Chinese patent application CN109658350A discloses a night face video image enhancement and noise reduction method. According to the method, detailed information such as edges and textures can be sharpened while the contrast ratio of the image is enhanced and the image is improved.
Chinese patent application CN109191388A discloses a dark image processing method and system. The method includes acquiring an image data set trained by a network, building a full convolutional network structure, training the full convolutional network to generate an enhanced image. This improves image processing effect and photographing experience by acquiring image data sets, training a full convolution network constructed, and processing dark images by using a generated full convolution network model to produce enhanced images.
Chinese patent application CN107038689A discloses a video brightening method. The video brightening method includes; channel screening for input images is carried out, and the images are divided into three single-channel images; anti-phase operation for the three single-channel images is carried out; dark channel images of the three single-channel images are calculated; statistics of histograms of the three single-channel images is carried out; statistics of environment light is carried out; gauss filtering is carried out; a transmissivity mapping table is calculated; brightening processing on the three single-channel images is carried out; and, data merging of the three single-channel images is carried out, and image output is carried out.
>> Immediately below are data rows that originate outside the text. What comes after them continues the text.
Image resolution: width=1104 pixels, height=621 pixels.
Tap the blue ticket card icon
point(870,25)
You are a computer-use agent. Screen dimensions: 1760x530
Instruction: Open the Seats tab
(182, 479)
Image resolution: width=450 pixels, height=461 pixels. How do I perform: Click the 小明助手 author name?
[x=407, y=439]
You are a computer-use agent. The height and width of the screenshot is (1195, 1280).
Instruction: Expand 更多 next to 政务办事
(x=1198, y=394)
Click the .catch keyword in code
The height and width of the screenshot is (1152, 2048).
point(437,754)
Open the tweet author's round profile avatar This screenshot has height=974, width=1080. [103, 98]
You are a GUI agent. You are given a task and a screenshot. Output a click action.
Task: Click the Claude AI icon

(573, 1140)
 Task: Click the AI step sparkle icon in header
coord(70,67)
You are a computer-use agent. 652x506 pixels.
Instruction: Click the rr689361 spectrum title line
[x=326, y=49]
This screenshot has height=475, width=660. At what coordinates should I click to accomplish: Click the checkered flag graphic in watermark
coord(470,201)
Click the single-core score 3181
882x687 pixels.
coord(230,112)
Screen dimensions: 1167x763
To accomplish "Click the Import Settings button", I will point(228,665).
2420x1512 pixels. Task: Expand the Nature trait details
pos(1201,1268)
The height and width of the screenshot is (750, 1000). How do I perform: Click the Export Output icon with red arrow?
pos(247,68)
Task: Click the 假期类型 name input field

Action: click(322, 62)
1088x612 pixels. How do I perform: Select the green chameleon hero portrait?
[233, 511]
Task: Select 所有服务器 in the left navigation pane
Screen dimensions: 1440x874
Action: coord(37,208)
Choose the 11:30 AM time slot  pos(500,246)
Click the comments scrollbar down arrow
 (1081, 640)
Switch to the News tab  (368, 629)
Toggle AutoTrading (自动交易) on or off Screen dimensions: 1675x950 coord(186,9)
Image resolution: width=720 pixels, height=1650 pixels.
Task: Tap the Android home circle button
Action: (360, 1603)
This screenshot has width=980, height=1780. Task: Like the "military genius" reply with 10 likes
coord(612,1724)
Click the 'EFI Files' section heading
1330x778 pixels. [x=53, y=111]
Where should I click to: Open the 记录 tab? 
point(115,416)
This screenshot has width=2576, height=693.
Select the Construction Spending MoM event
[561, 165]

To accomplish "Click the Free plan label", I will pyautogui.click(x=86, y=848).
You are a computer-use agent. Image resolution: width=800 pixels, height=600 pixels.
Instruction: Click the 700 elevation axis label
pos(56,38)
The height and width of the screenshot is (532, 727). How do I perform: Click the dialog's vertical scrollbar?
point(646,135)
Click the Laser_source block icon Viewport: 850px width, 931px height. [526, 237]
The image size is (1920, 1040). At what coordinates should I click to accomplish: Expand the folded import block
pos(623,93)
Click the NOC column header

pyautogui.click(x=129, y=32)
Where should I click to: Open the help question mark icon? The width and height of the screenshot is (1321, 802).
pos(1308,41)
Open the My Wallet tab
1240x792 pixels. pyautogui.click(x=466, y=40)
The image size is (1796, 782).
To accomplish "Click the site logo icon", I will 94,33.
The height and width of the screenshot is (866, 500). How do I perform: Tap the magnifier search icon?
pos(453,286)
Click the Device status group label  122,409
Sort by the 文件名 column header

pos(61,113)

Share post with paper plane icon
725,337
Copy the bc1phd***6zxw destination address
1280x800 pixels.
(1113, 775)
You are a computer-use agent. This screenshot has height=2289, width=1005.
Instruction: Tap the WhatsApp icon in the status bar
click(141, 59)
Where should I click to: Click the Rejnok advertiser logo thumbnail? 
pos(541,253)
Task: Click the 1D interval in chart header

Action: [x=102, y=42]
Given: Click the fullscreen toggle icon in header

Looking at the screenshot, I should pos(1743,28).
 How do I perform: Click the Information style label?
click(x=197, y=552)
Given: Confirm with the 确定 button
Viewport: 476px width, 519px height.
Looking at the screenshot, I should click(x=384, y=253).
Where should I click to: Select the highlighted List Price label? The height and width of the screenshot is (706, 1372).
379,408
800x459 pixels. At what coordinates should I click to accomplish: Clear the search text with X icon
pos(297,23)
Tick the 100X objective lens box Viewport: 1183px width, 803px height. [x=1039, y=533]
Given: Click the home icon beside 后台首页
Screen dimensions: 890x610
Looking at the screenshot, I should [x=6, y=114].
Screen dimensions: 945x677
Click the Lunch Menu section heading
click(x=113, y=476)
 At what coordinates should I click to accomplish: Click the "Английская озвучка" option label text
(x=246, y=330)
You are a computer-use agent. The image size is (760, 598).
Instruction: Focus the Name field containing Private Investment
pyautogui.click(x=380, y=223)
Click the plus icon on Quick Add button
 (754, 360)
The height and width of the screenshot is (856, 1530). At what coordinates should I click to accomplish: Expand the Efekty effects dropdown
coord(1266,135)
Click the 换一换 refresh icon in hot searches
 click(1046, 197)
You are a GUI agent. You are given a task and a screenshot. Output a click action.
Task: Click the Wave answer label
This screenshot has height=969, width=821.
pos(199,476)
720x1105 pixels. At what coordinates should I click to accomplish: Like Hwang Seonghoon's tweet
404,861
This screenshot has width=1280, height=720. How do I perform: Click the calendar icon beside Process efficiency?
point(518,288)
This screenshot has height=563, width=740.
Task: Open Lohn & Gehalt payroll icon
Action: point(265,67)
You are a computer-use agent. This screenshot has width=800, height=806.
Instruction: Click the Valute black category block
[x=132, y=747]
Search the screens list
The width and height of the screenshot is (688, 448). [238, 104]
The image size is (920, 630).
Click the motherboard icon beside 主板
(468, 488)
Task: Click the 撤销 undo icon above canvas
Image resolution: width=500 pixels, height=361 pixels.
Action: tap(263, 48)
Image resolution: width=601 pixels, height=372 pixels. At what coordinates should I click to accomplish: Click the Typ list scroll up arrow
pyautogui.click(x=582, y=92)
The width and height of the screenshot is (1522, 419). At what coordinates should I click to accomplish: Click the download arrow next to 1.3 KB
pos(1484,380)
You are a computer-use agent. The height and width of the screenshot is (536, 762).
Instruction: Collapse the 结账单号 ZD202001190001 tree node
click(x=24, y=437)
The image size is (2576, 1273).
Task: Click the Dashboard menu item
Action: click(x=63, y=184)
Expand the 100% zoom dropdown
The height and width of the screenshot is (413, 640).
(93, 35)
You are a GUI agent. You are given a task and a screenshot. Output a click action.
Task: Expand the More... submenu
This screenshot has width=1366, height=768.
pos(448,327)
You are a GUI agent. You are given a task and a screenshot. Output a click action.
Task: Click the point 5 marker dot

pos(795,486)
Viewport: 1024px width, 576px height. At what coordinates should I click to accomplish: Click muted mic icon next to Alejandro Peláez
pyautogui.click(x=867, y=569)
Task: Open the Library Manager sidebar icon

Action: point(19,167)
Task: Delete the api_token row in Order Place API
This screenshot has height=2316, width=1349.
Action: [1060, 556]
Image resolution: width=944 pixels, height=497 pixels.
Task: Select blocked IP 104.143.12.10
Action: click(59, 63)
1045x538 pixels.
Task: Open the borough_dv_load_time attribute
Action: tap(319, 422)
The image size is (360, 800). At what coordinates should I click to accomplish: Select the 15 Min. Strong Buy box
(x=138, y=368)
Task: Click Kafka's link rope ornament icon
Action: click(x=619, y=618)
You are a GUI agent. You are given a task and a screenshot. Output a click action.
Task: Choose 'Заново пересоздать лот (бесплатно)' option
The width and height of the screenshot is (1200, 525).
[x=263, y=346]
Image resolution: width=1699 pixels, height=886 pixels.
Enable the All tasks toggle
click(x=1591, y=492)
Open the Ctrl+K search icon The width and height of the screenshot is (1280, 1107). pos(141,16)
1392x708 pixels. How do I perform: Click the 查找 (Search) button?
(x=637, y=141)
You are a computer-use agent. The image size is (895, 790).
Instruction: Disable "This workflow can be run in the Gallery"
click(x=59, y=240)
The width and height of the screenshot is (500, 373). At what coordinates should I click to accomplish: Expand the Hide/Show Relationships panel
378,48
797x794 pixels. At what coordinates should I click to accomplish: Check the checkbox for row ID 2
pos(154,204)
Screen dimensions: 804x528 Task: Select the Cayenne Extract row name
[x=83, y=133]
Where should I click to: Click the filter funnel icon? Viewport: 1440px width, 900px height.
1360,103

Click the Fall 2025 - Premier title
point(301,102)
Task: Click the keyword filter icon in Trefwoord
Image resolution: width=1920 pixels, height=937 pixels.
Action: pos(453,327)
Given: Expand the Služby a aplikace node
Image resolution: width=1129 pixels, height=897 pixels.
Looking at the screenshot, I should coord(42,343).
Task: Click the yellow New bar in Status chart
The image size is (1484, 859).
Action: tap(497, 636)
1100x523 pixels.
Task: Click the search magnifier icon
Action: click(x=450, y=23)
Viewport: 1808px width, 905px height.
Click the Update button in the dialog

Chinese patent application CN106651817A discloses non-sampling contourlet fusion-based night image enhancement method. According to the method, an image reconstruction and fusion method is used to convert the RGB color into uniform color, and extract the luminance component as a grayscale, and then decompose to obtain the brightness and reflectance.
U.S. Pat. No. 10,055,827B2 disclose digital image filters and related methods for image contrast enhancement. The method includes determining an invariant brightness level for each pixel of an input image, the invariant brightness level is subtracted from the input brightness of the pixel. The resulting value is multiplied with a contrast adjustment constant and after that, the invariant brightness level is added.
U.S. Pat. No. 9,743,009B2 disclose an image processing method that includes obtaining an image by the image capturing unit, generating an average brightness of a dark part of the image by the image processing unit, recognizing the image by the image recognition unit; generating an average brightness of a human face by the image processing unit and generating a exposure value according to the average brightness of the dark part of the image, the average brightness of the human face and a weight array, when the human face is recognized from the image, and adjusting an exposure of the image according to the exposure value by the exposure adjusting unit.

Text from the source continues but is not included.